> _Text passage_:
□ □ □ □ □

The Early Days of Self-Check Machines
Madison Public Library's journey with self-check machines goes all the way back to the early 2000s when the first self-check machines were installed at Hawthorne, Pinney, Lakeview and Central Libraries. When the machines were originally installed, you needed to use a barcode reader to scan items one-by-one. A new technology called RFID (Radio Frequency Identification) would soon change that.
Over time, RFID has become the standard for self-check machines because it can scan items by proximity, as opposed to needing to read the barcode. This means that at each self-check machine at Madison Public Library locations, visitors can put one or multiple books on the self-check pads and they will be automatically scanned into the machine, saving time and increasing efficiency.
The first library to use the RFID style self-check machines was Goodman South Madison when they moved into their new building in 2010. A few other libraries have received the RFID self-check machines over the last decade, including Sequoya Library in 2012 and Meadowridge Library in 2014. However, a handful of our library locations either had older model self-checks with the barcode scanner or had no self-check machines at all.
Tag! You're it!
"Goodman South Madison Library was the first Madison library to offer RFID self-checks and patrons really enjoy being able to quickly grab their own holds and be self-sufficient," said Brad Jeffries, a clerk at Goodman South Madison library.
Using the RFID technology isn't simply about the self-check machines themselves, however. Each individual library book or material must have an RFID tag added to them in order to interact with the machines. It has also become common practice at Madison Public Library for RFID tags to be added to new materials upon arrival, while they are being processed to be added to the collection and before they begin circulating. Library staff will also add RFID tags to any books that come through our library locations from the South Central Library System because more and more libraries are adding this technology and the cooperation between libraries benefits us all when making this change.
Adding RFID tags to library materials is a manual, one-book-at-a-time process. When a new self-check machine is set to be installed at a location, the job of retrofitting existing library materials is an all-hands-on-deck affair, with all levels of staff pitching in to help tag items. This work has been going on slowly since the first RFID machine was installed in 2010, but the timeline for adding tags to every book was moved up significantly when five library locations received self-check machines in 2020. In fact, one library assistant Hannah Majeska worked during the pandemic to add thousands of RFID tags to books at Lakeview Library.
The Stars Align for Self-Checks
"It’s been a good experience. It’s a quiet little (well BIG) job," said Majeska. "The percentage of items in the library that I’ve handled has increased significantly – I’ve probably touched 80% of the collection at Lakeview.”
The tagging of materials happens prior to a machine being installed, so there was a LOT of this tagging work that happened last year. In 2020, we installed new self-check machines at 5 library locations -- Hawthorne, Lakeview, Alicia Ashman, Pinney and Central Libraries -- while buildings were closed during the pandemic. Many factors contributed to the perfect storm of being able to do so many installs at once, including the fact that self-check machines have improved over time while also becoming more affordable, that more and more libraries in the South Central Library System and across the country are using RFID technology, and that the onset of a global pandemic provided that extra impetus to provide a socially-distanced option for visitors. With library buildings empty, it made the installation of self-check machines run more smoothly, with less inconvenience to staff and visitors.

□ □ □ □ □

Entries taken from a collection:
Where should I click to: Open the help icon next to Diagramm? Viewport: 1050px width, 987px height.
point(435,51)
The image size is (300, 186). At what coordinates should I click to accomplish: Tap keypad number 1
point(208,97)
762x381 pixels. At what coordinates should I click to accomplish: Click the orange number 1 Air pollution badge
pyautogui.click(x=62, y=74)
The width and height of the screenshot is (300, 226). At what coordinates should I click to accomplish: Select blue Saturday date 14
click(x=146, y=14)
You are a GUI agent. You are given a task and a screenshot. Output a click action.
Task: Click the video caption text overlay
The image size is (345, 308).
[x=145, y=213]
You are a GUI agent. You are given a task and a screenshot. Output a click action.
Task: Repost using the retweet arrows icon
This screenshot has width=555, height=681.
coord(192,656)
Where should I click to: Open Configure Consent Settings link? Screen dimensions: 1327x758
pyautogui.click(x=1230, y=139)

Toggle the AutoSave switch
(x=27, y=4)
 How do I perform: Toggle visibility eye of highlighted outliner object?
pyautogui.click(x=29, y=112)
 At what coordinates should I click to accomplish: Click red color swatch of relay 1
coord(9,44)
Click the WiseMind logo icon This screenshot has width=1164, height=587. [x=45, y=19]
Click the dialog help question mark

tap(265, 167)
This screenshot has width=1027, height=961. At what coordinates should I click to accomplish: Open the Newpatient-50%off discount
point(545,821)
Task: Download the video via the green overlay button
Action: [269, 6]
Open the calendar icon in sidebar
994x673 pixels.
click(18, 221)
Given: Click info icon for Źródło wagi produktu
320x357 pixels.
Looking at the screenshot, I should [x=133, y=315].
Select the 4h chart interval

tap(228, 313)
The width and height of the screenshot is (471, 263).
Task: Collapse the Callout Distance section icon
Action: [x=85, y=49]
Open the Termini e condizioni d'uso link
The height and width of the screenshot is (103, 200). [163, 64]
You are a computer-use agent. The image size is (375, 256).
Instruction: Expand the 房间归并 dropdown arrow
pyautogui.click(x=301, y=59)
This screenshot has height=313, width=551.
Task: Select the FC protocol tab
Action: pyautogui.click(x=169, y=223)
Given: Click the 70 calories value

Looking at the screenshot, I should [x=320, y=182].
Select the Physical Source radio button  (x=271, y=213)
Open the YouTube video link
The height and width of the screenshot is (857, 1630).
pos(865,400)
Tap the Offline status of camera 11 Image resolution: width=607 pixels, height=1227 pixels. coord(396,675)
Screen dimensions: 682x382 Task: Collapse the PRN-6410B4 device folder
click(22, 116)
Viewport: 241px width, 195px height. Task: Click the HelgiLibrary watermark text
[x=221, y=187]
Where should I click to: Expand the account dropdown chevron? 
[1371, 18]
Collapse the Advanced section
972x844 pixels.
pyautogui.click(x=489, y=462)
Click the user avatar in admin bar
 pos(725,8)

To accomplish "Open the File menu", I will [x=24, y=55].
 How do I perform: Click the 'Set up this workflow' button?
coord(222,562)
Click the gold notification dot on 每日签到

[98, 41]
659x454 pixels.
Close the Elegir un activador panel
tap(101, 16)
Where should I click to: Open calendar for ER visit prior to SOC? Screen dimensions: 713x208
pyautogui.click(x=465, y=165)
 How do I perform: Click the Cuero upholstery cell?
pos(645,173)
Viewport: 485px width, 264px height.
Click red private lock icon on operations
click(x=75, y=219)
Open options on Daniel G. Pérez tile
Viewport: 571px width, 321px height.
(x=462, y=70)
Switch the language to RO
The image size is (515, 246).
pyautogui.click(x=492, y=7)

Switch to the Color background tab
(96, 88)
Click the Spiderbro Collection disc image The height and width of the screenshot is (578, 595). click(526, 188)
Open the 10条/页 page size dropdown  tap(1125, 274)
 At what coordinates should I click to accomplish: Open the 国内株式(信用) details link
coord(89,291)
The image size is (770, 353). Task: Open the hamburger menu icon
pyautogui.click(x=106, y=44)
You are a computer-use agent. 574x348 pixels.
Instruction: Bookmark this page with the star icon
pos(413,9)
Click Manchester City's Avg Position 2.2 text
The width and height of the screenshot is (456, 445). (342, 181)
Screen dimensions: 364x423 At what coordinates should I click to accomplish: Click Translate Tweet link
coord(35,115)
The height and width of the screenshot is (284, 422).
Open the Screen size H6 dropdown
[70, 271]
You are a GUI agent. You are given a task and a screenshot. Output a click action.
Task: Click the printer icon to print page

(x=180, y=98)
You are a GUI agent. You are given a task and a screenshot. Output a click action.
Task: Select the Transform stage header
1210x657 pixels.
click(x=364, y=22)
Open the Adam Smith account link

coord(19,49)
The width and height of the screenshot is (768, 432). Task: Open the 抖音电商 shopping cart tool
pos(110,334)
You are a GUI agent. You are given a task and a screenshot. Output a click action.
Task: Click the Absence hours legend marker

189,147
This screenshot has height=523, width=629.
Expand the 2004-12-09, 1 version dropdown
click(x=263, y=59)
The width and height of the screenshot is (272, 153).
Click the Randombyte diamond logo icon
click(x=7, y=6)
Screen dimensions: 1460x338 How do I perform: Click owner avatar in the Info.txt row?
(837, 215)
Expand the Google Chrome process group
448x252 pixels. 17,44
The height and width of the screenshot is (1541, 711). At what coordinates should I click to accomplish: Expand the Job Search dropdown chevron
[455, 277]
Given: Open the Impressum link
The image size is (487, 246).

□ □ □ □ □

> _Task directions_:
Resume the text about Madison Public Library's self-check machines, starting after its final sentence.

> _Result below_:
"People like being able to check out their own materials, not have to wait in line, and have more privacy with the items they’ve chosen to check out," said Circulation and Borrower Services Manager Margie Navarre-Saaf. "As we reopen our buildings the ability for visitors to social-distance and provide a safe and easy alternative to close interactions with library staff was important to us."
The installation of self-check machines has had another unexpected impact that allowed for more efficient use of staff, as well as a more convenient experience for library visitors - Open Holds. Prior to self-check machines being installed at each location, holds were kept behind the circulation desk; Patrons would have to come to the desk and be checked out by library staff. Once self-check machines were installed, we were able to move holds out into public spaces so people could stop by to grab their materials and check themselves out without having to stand in line. The move to go Fine Free in 2020 will also contribute to a smoother experience for visitors.
"With the elimination of fines, more people can use self-check machines without having to make a stop at the circulation desk first to pay fines," said Navarre-Saaf. "In the past, if your card was blocked due to fines, you were unable to use the self-check machines, so we're excited for there to be one less barrier as visitors return to the buildings."
Monroe Street Library is the final library to receive new self-check machines with the RFID technology, and those machines are being installed just a week after our reopening date of May 24. With that installation, all 9 library locations will have self-check machines available to patrons. Library staff will have tagged nearly a quarter of a million library materials with RFID tags to ensure things run smoothly for visitors.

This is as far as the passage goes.